Study material:
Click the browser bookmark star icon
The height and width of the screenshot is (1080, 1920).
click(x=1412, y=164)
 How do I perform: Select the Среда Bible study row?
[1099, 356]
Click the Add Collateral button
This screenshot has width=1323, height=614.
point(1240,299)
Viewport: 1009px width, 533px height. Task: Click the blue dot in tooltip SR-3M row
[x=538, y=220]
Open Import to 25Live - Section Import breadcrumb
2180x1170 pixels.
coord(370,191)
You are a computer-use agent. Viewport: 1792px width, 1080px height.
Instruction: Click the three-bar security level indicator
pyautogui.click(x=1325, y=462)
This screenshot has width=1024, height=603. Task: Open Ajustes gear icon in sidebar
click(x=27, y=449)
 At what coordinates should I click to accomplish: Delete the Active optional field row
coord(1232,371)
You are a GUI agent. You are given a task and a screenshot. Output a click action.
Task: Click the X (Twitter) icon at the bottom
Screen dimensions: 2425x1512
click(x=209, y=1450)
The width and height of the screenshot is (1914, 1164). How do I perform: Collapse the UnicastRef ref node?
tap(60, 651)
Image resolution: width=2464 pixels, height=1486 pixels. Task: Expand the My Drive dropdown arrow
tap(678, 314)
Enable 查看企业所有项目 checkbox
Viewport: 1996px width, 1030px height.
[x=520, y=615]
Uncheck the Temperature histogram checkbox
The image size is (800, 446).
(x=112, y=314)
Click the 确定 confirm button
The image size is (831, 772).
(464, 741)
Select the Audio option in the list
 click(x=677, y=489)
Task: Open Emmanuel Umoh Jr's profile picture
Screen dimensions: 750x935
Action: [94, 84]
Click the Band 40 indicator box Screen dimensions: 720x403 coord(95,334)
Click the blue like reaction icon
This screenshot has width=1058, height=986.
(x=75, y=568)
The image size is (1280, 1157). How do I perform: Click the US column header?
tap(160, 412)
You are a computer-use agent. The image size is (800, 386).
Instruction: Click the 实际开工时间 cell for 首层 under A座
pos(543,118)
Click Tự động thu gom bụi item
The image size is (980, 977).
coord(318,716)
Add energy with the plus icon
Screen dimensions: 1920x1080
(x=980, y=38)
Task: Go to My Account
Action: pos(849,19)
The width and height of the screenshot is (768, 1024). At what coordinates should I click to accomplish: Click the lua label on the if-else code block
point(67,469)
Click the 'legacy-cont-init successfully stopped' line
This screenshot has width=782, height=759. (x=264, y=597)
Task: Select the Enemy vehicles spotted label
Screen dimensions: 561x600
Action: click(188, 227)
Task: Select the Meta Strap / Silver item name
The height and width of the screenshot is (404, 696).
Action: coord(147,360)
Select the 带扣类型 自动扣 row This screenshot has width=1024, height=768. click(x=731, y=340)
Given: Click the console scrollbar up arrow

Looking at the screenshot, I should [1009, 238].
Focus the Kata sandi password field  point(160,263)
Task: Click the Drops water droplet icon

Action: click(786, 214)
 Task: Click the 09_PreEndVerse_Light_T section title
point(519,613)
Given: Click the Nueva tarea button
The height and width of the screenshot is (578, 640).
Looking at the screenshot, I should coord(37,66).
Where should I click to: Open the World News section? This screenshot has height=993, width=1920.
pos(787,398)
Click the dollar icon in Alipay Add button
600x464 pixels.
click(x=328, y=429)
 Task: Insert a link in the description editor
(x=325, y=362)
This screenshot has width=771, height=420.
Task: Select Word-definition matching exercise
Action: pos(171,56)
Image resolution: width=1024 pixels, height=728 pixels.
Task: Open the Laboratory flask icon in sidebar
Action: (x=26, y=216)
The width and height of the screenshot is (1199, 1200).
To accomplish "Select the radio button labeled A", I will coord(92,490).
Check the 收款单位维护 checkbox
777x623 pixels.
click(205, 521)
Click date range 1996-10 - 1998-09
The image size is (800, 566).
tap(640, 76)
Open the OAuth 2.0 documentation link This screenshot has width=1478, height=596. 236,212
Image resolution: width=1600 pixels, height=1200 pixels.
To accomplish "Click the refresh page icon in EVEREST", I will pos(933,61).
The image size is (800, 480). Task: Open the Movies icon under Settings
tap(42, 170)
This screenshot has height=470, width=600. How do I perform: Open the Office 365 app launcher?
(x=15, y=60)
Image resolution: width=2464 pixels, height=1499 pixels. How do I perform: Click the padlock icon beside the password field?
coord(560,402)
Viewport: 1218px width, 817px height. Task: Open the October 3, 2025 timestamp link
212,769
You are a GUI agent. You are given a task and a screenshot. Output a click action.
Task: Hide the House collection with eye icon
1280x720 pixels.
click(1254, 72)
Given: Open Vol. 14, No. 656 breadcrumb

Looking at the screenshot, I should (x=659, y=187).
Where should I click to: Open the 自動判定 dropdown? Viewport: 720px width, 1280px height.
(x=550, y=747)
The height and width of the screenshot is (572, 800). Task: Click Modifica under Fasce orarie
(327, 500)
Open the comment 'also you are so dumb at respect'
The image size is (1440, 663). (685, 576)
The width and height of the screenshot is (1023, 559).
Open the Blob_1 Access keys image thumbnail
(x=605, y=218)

Brief: Write out exactly the lines that fall from the line with "The width and height of the screenshot is (1914, 1164)." to the line with "Uncheck the Temperature histogram checkbox" in the records above, keeping both ends.

Exercise answer:
The width and height of the screenshot is (1914, 1164). How do I perform: Collapse the UnicastRef ref node?
tap(60, 651)
Image resolution: width=2464 pixels, height=1486 pixels. Task: Expand the My Drive dropdown arrow
tap(678, 314)
Enable 查看企业所有项目 checkbox
Viewport: 1996px width, 1030px height.
[x=520, y=615]
Uncheck the Temperature histogram checkbox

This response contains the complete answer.